Skin deep: How China’s scientists are putting colour into the complexions of ‘human’ robots
Mainland researchers today announce a potential solution to the problem of overly pale robotic ‘skin’ - the world’s first colour self-healing hydrogel
Ever wonder why human-like robots today invariably look pale-skinned?
It isn’t because of any bias – not on the scientists’ part, anyway. It’s just that robotic scientists have faced technical challenges in giving life-like skin a non-white tone.
In a paper today in PNAS, the official scientific journal of the prestigious US National Academy of Sciences, a team of mainland material researchers said they might have solved the problem of overly light robotic complexions with the creation of the world’s first self-healing hydrogel in colour.
Hydrogel is a polymer capable of absorbing a vast number of water molecules, giving it the same flexibility and strength as natural tissue. Some hydrogels can heal themselves by enclosing a “wound” after being torn apart, which is why they are regarded as an ideal material for making artificial muscle and skin.
Animals such as chameleons, butterflies and peacocks get their distinctive colour from pigment or periodic nanostructures in their skin or feathers that interact with light. In the past, hydrogel tended to lose its strength for pigment stain, and previous attempts to manipulate its chain-like molecular structure to promote colourisation failed to maintain the self-healing capability.

====================

:: Problem ::
Copy out the whole article about colored self-healing hydrogel for robot skin word for word. Work only from the article about colored self-healing hydrogel for robot skin.

:: Available data ::
====================

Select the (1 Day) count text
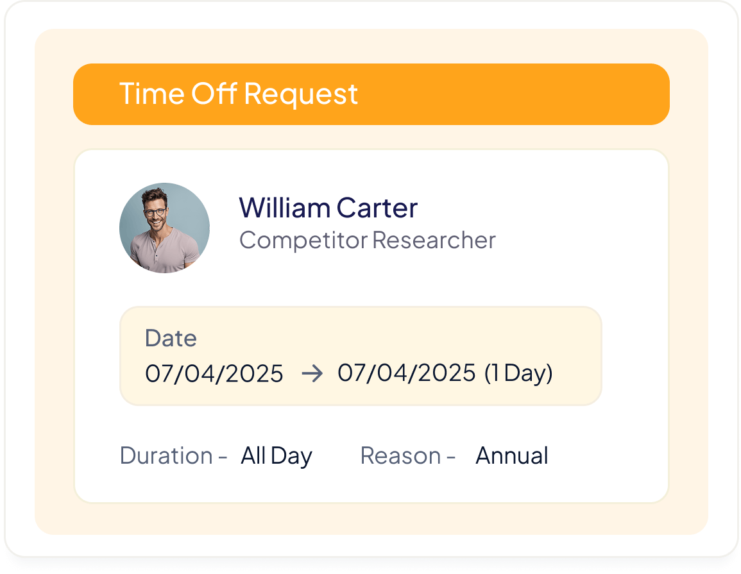coord(518,373)
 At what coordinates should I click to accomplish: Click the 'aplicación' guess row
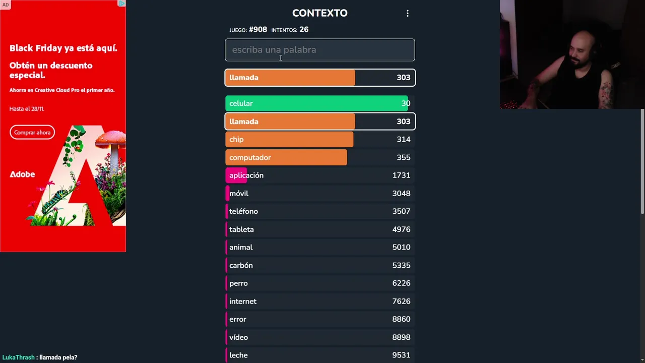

====================

:: Answer to the problem ::
Skin deep: How China’s scientists are putting colour into the complexions of ‘human’ robots
Mainland researchers today announce a potential solution to the problem of overly pale robotic ‘skin’ - the world’s first colour self-healing hydrogel
Ever wonder why human-like robots today invariably look pale-skinned?
It isn’t because of any bias – not on the scientists’ part, anyway. It’s just that robotic scientists have faced technical challenges in giving life-like skin a non-white tone.
In a paper today in PNAS, the official scientific journal of the prestigious US National Academy of Sciences, a team of mainland material researchers said they might have solved the problem of overly light robotic complexions with the creation of the world’s first self-healing hydrogel in colour.
Hydrogel is a polymer capable of absorbing a vast number of water molecules, giving it the same flexibility and strength as natural tissue. Some hydrogels can heal themselves by enclosing a “wound” after being torn apart, which is why they are regarded as an ideal material for making artificial muscle and skin.
Animals such as chameleons, butterflies and peacocks get their distinctive colour from pigment or periodic nanostructures in their skin or feathers that interact with light. In the past, hydrogel tended to lose its strength for pigment stain, and previous attempts to manipulate its chain-like molecular structure to promote colourisation failed to maintain the self-healing capability.